··· Selected text
Ohio National Guard administers free COVID-19 test

Kole Vivian, Marietta College head women’s basketball coach, gets checked in for coronavirus testing Wednesday by Jensia Steele, college IT media services technician. (Photo by Michele Newbanks)

Nearly 200 local residents were administered a free coronavirus test Wednesday in Marietta.

Administered by the Ohio National Guard, this was the second public drive-thru and walk-up testing held at the corner of Third and Butler streets.

Tom Perry, Marietta College’s vice president for strategic communication, said the testing site was busy all day, with 199 people getting tested.

“There were way more community members than college (staff or students),” he said. “Cars were lined up all the way down the alley for the first hour.”

He said around 140 people were tested during the last public event.

“This was the last one scheduled as of right now,” he added.

The tests taken Wednesday were logged into a Mako lab system through tablets held by college staff. The swabs collected are then mailed to a laboratory in North Carolina.

Community members receive their test results in about 48 hours through text or by logging into the Mako website.

Kenny Cline, college environmental health and safety officer, directed people preparing to be tested.

“There were about 15 cars lined up at the start of this,” he said. “There’s constantly been three or four cars in line.”

Although the guard has been administering weekly tests for the college’s students and staff to voluntarily get tested, Cline said he hasn’t been tested.

“If I start showing symptoms, I’ll get tested,” he said.

As of Wednesday, the college reported 14 active cases with 43 in quarantine.

Perry explained after the last public testing that quarantining students is part of state guidelines to mitigate spread of the virus. Friend groups, through contact tracing, were noted as close contacts in the most recent spikes.

Two of the college’s staff went through the line early Wednesday.

Raven Cromwell, assistant professor of education, said this wasn’t her first time getting tested.

“I’ve been tested probably four times,” she explained. “I’m just making sure I’m healthy when I go out into the community and schools.”

Kole Vivian, head women’s basketball coach, wanted to get tested for peace of mind.

“Just because it’s good to know,” he explained. “If you are a leader, you should get tested.”
······
··· Data to examine
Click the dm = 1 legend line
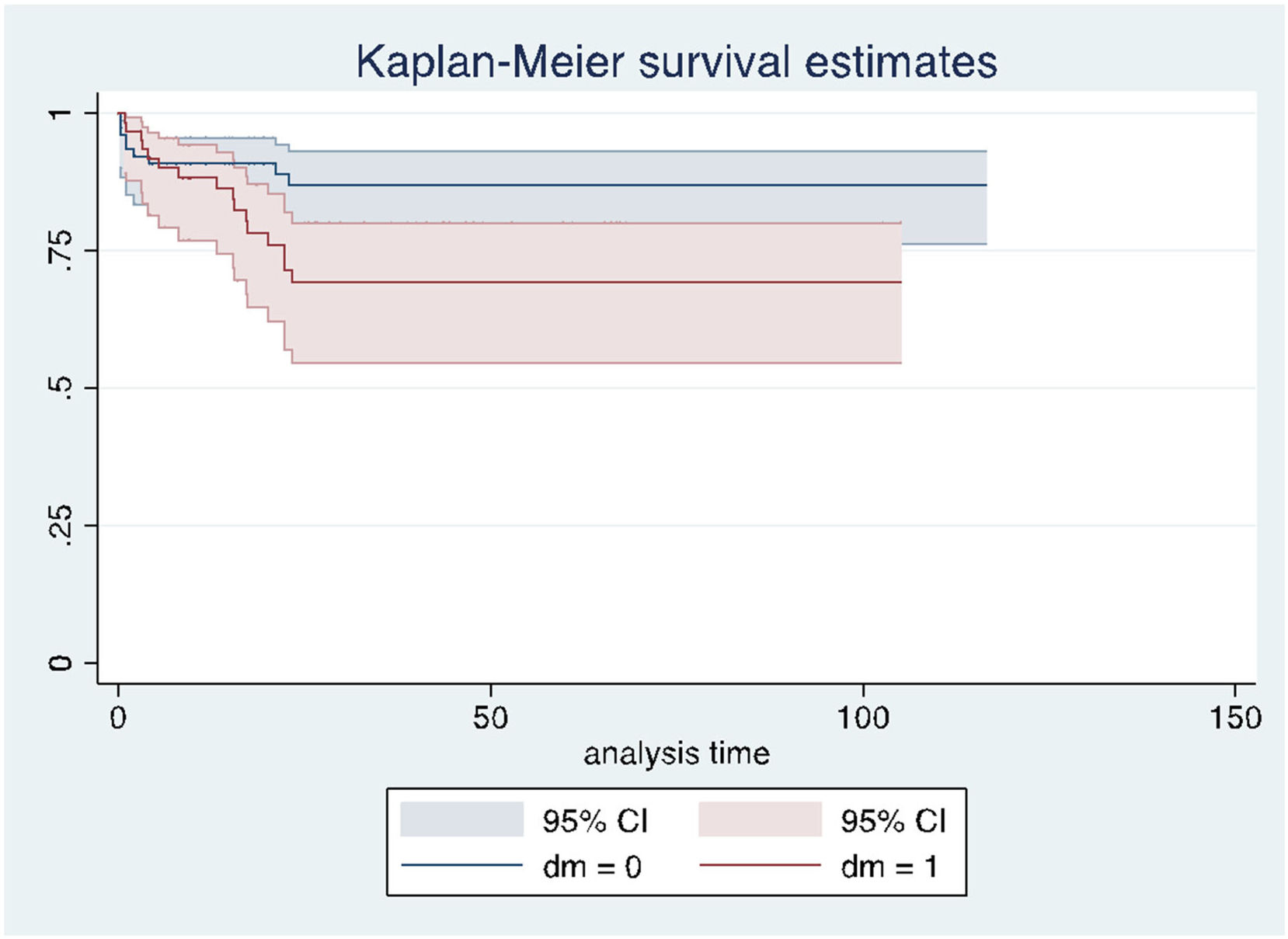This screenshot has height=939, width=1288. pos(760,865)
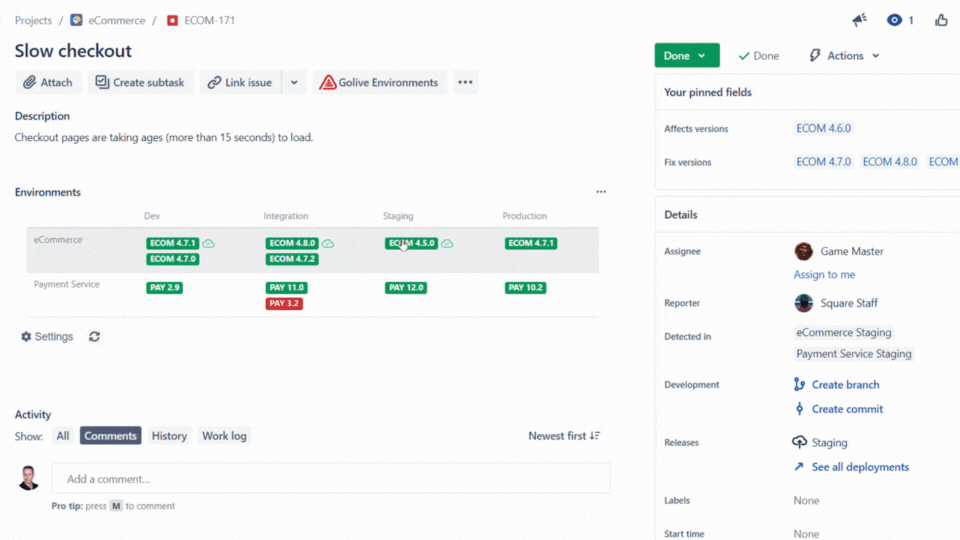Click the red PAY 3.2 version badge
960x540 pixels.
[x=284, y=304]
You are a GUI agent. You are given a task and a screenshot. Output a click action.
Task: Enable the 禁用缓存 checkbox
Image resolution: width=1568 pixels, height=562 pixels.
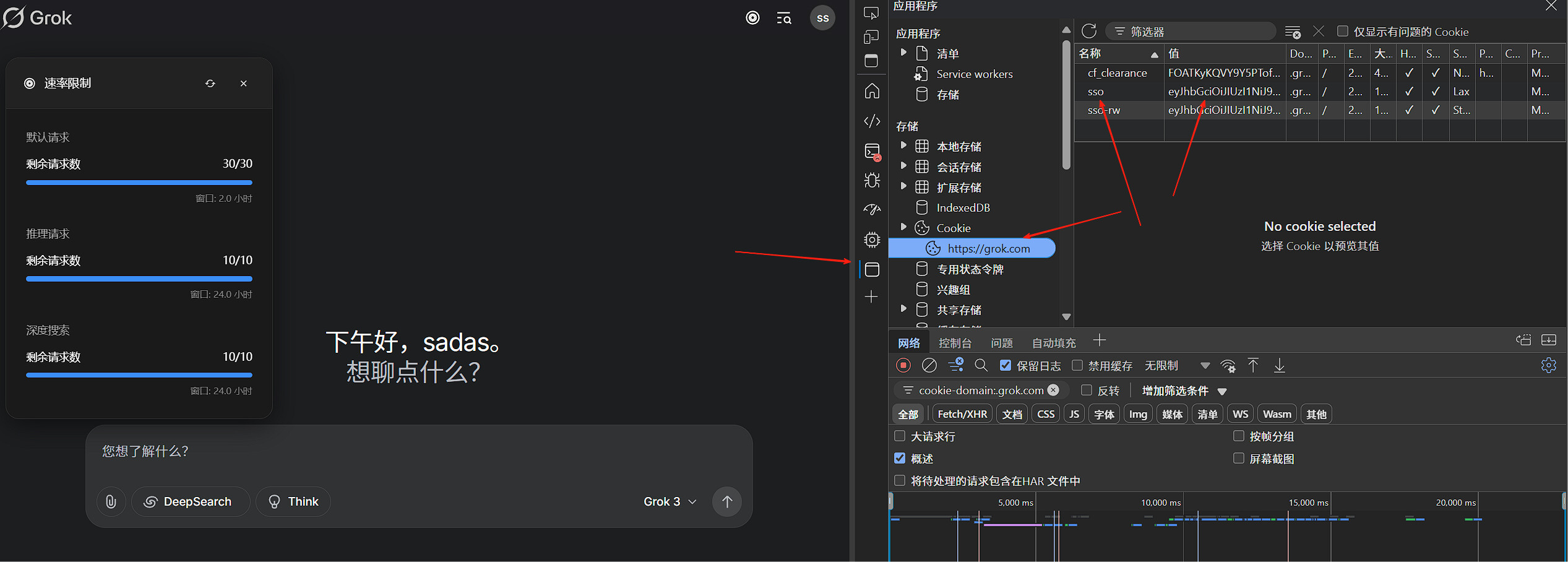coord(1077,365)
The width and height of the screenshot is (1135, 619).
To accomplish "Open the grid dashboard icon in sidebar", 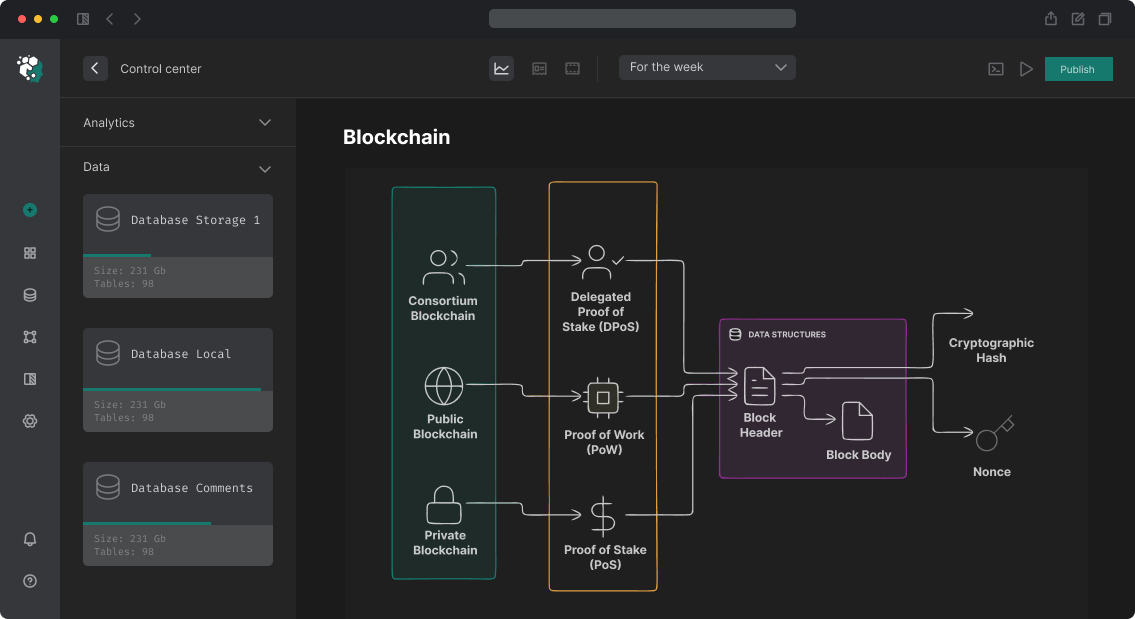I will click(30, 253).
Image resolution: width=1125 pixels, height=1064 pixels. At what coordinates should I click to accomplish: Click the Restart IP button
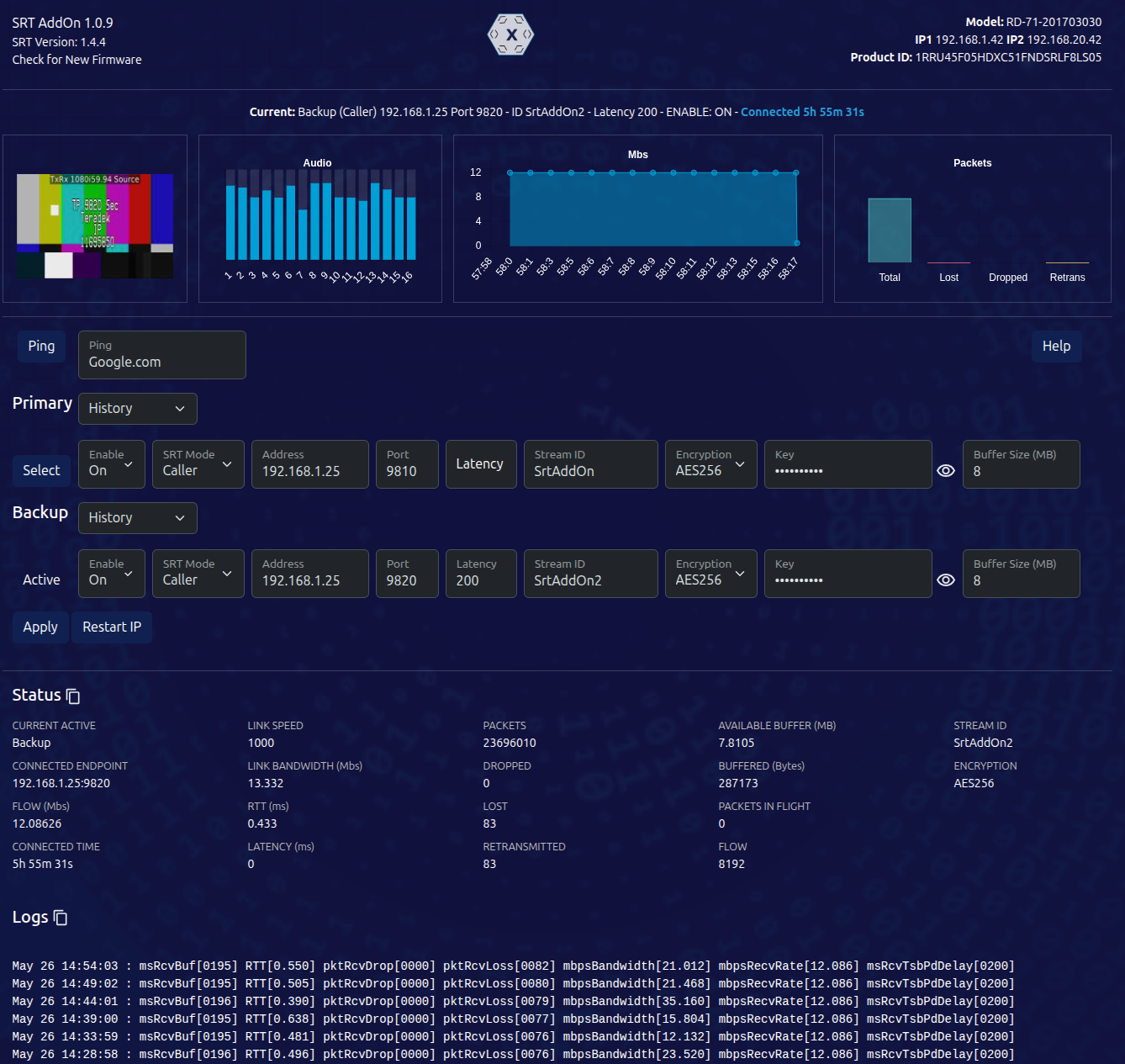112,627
······
··· Data to examine
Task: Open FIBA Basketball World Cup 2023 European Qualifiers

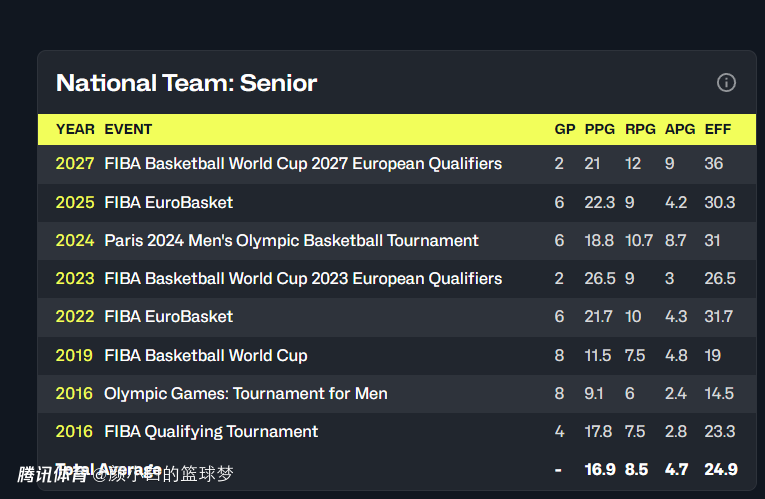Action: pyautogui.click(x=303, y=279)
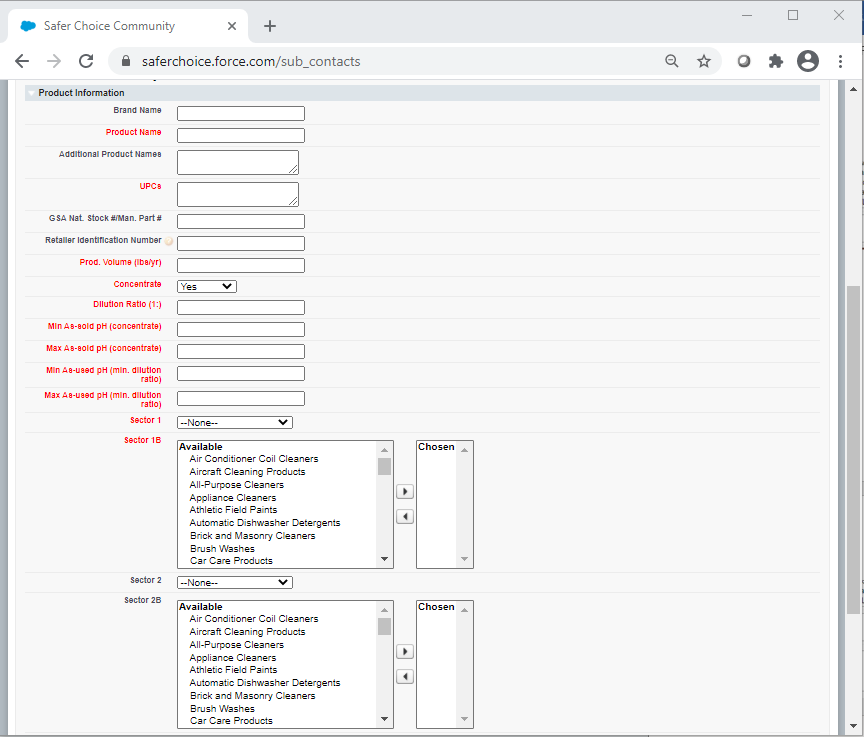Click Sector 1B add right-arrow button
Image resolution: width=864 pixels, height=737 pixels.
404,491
······
··· Data to examine
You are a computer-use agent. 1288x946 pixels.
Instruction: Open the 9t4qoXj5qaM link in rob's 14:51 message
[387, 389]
······
**What you have to do**
Reproduce the passage of the COVID-19 testing article verbatim, from "Although the guard" up to and including "most recent spikes.".

**Your response**
Although the guard has been administering weekly tests for the college’s students and staff to voluntarily get tested, Cline said he hasn’t been tested.

“If I start showing symptoms, I’ll get tested,” he said.

As of Wednesday, the college reported 14 active cases with 43 in quarantine.

Perry explained after the last public testing that quarantining students is part of state guidelines to mitigate spread of the virus. Friend groups, through contact tracing, were noted as close contacts in the most recent spikes.